13 dicembre 2017 ore: 15:25
Immigrazione

Migranti, a Roma il corteo degli "invisibili" per i diritti di tutti

La manifestazione "Fight/Right" si svolgerà sabato 16 dicembre. Le richieste: libertà di circolazione, abolizione della Bossi Fini e dei decreti Minniti fino al tema casa. “Siamo tante e tanti: le nostre marce confluiranno dalle periferie d’Italia e dalle campagne ed aree rurali verso la Capitale”

ROMA - Libertà di circolazione e di residenza nell’Unione Europea; rilascio del permesso di soggiorno per motivi umanitari ai profughi a cui non è stata riconosciuta la protezione internazionale; regolarizzazione generalizzata dei migranti presenti in Italia; abolizione delle leggi repressive (Bossi-Fini, Minniti-Orlando e Dublino III); rottura del vincolo permesso di soggiorno/contratto di lavoro e residenza. E poi, diritto all’iscrizione anagrafica, cancellazione dell’articolo 5 della legge Lupi, un'accoglienza e un lavoro dignitosi per tutti e tutte; spese per i servizi sociali fuori dal patto di stabilità e il diritto al reddito minimo per tutte e tutti. Sono queste le rivendicazioni che verranno portate in piazza sabato 16 dicembre, nella manifestazione Diritti Senza Confini “Fight/Right”.

Il corteo partirà alle ore 14 da piazza della Repubblica. “Siamo tante e tanti: le nostre marce confluiranno dalle periferie d’Italia e dalle campagne ed aree rurali verso la Capitale – spiega in una nota Aboubakar Soumahoro, Portavoce "Diritti Senza Confini" -. Riteniamo l’insieme degli attuali dispositivi legislativi italiani, dalla Bossi-Fini alla legge Lupi, fino alle recente Minniti-Orlando e legge sulla Sicurezza urbana, ed europei come il Regolamento Dublino III, un tentativo di camuffamento della realtà, da parte di chi vuol far passare i migranti e i profughi come responsabili delle disuguaglianze sociali. Consideriamo inaccettabile che chi nasce e cresce sul territorio italiano faccia fatica a essere riconosciuto come cittadino. Siamo convinti che una parte significativa della filiera dei centri d'accoglienza neghi quotidianamente i nostri diritti, annientando la dignità non solo dei profughi ma anche degli operatori sociali. Un buco nero, fatto per creare persone invisibili e senza documenti. Crediamo che la regolarizzazione sia l'unica via per restituire dignità a queste persone. A partire dal lavoro nei territori e dalle pratiche quotidiane, abbiamo condiviso la necessità di coniugare antirazzismo, antisessismo, lotta per la giustizia sociale e la libertà di circolazione e di residenza. È per questo che abbiamo deciso di organizzare una manifestazione nazionale”.

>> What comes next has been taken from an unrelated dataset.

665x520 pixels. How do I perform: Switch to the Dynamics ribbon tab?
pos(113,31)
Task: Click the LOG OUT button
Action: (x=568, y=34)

La manifestazione – spiega ancora la nota - è promossa pertanto proprio dai “dannati della globalizzazione e della colonizzazione economico finanziaria, uomini e donne in fuga o sfruttati. Non è la manifestazione che parla di noi, è la nostra manifestazione, per prendere parola e spiegare la nostra piattaforma rivendicativa, gli obiettivi concreti della nostra lotta. Proponiamo ed invitiamo tutte le realtà laiche e religiose, i movimenti antirazzisti a condividere e promuovere questa manifestazione”.